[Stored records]

§ §

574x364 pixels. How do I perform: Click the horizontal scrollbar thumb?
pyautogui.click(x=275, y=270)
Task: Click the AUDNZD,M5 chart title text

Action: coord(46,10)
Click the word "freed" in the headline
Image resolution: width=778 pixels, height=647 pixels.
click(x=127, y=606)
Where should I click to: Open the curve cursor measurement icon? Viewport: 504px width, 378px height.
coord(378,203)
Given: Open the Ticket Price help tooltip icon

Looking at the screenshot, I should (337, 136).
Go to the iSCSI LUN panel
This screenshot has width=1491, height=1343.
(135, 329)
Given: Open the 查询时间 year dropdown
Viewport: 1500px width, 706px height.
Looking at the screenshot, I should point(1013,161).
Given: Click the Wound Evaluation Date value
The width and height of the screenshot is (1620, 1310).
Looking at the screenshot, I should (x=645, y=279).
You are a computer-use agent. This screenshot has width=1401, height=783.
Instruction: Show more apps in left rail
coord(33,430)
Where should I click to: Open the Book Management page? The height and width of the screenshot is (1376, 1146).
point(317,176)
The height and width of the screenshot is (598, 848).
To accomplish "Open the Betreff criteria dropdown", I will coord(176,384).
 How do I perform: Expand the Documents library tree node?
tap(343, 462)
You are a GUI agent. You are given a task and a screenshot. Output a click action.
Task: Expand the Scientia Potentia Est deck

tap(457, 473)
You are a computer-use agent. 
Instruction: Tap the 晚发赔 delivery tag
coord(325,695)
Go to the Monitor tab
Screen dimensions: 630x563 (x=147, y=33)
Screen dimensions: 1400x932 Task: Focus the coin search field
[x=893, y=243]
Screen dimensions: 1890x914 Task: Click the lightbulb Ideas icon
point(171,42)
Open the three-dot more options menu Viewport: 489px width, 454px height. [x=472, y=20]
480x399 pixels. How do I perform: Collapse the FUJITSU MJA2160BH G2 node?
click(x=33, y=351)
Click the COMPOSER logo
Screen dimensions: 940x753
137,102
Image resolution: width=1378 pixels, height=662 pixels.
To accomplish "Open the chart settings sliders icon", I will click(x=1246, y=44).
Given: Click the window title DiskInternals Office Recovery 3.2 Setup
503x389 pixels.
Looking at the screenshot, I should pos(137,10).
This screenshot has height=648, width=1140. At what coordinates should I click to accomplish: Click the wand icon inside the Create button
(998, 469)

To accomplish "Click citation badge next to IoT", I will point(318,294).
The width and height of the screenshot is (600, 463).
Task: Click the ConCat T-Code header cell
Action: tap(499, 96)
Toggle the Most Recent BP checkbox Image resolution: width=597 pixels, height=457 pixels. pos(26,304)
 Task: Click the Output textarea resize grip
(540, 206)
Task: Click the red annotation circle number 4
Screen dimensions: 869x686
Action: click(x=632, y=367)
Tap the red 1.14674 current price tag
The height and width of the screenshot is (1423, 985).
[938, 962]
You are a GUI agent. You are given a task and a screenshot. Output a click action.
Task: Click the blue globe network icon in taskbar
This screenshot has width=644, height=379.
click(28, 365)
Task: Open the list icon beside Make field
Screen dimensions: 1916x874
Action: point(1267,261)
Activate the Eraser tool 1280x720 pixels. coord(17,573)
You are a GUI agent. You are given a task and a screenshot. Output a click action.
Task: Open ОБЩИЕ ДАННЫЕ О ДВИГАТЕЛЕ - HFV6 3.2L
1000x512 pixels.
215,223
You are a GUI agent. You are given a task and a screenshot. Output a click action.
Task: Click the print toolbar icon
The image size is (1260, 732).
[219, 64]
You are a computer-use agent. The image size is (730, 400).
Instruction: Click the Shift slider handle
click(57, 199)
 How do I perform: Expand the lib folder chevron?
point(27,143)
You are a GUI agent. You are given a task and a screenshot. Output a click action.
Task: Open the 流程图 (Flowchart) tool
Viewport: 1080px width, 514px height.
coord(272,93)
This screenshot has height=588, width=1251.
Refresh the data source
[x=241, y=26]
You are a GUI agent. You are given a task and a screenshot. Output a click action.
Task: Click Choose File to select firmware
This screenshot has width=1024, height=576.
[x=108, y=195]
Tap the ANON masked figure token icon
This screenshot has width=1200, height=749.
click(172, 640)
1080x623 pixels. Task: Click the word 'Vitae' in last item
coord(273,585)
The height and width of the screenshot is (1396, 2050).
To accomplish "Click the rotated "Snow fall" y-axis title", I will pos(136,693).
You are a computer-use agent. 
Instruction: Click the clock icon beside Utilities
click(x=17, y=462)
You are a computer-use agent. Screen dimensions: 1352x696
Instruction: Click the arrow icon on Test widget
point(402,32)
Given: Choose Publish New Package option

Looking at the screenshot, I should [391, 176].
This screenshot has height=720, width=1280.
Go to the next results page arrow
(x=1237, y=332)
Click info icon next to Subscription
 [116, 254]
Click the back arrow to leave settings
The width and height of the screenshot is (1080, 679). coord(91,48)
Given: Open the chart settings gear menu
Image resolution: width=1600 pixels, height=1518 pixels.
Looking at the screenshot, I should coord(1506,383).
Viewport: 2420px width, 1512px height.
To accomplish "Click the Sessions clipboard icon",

§ §

> WORK INSTRUCTION: Copy out the range of lines above starting at the line with "The image size is (1260, 732)." and ending at the line with "Given: Open the chart settings gear menu", exactly and including both.

> RESULT FOR THIS EXERCISE:
The image size is (1260, 732).
[219, 64]
You are a computer-use agent. The image size is (730, 400).
Instruction: Click the Shift slider handle
click(57, 199)
 How do I perform: Expand the lib folder chevron?
point(27,143)
You are a GUI agent. You are given a task and a screenshot. Output a click action.
Task: Open the 流程图 (Flowchart) tool
Viewport: 1080px width, 514px height.
coord(272,93)
This screenshot has height=588, width=1251.
Refresh the data source
[x=241, y=26]
You are a GUI agent. You are given a task and a screenshot. Output a click action.
Task: Click Choose File to select firmware
This screenshot has width=1024, height=576.
[x=108, y=195]
Tap the ANON masked figure token icon
This screenshot has width=1200, height=749.
click(172, 640)
1080x623 pixels. Task: Click the word 'Vitae' in last item
coord(273,585)
The height and width of the screenshot is (1396, 2050).
To accomplish "Click the rotated "Snow fall" y-axis title", I will pos(136,693).
You are a computer-use agent. 
Instruction: Click the clock icon beside Utilities
click(x=17, y=462)
You are a computer-use agent. Screen dimensions: 1352x696
Instruction: Click the arrow icon on Test widget
point(402,32)
Given: Choose Publish New Package option

Looking at the screenshot, I should [391, 176].
This screenshot has height=720, width=1280.
Go to the next results page arrow
(x=1237, y=332)
Click info icon next to Subscription
 [116, 254]
Click the back arrow to leave settings
The width and height of the screenshot is (1080, 679). coord(91,48)
Given: Open the chart settings gear menu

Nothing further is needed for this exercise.